To evaluate the receptor’s dynamic behavior upon peptide binding, the flexibility of individual amino acid residues was quantified by RMSF [24,25]. As illustrated in Figure 5b, the RMSF curves of T2R14 differed markedly between the two complexes, indicating that each peptide uniquely modulates receptor flexibility. These distinct fluctuation patterns suggested that the formation pathways and the resulting dynamic conformational states of the APQLGR–T2R14 and APWLR–T2R14 complexes were different. This finding was consistent with the molecular docking results (Figure 4a,e), indicating the two peptides interacted with different sets of amino acid residues within the T2R14 binding pocket.

The distinct binding mechanisms of the two peptides were further elucidated by analyzing the hydrogen bond dynamics and the decomposition of binding free energies (Figure 5c,d). The energy components revealed pronounced differences between the two systems; for example, electrostatic interaction opposed binding in the APQLGR–T2R14 system, whereas it facilitated binding in the APWLR–T2R14 system. Conversely, polar salvation enhanced the binding between APQLGR and T2R14 but weakened the binding between APWLR and T2R14. These thermodynamic divergences could be attributed to the key sequence difference between APQLGR and APWLR: the hydrophilic, polar Gln3 residue in APQLGR versus the hydrophobic, non-polar Trp3 in APWLR. This difference altered how each peptide interacted with the electrostatic and hydrophobic microenvironment of the binding pocket of T2R14, as supported by analyses of the electrostatic potential and hydrophobicity surfaces at the binding interface (Figure 4b,c,f,g).

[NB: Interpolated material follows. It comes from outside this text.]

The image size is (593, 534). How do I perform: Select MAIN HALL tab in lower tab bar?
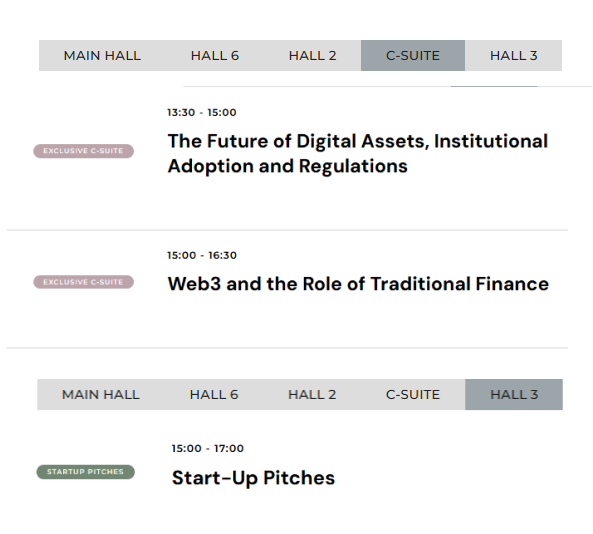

Finally, the total binding free energy for APWLR was higher than that for APQLGR, indicating a stronger binding affinity for T2R14. This quantitative finding corroborated the qualitative observations from the initial docking and the structural stability analyses from MD simulations.

4. Conclusions

This study established a D–guided optimization strategy for producing low-bitter ACE-inhibitory peptides from sesame protein using a triple-enzyme hydrolysis system. The optimized enzymatic conditions yielded hydrolysates with a high peptide yield, strong ACE-inhibitory activity, and acceptably low bitterness.

From the optimized hydrolysate, 17 peptides were identified, among which APQLGR and APWLR exhibited the strongest ACE inhibition and the lowest bitterness. Molecular docking indicated that both peptides effectively interact with the ACE active sites and the Zn²⁺ coordination region, albeit through distinct binding modes. Docking and MD simulations with T2R14 suggested that APQLGR and APWLR act as antagonists of T2R14, with peptide-specific stabilization mechanisms influenced by different energetic contributions.

In conclusion, these findings provide a practical strategy for transforming sesame protein into highly active, low-bitter functional ingredients, and this approach could also apply to the high-value utilization of other edible proteins. As APQLGR and APWLR appear to be promising candidates for development as ACE-inhibitory functional food components, future work should verify their stability and efficacy in vivo, refine structure–activity relationships, and interact with other T2Rs to elucidate the mechanisms underlying their favorable sensory profiles.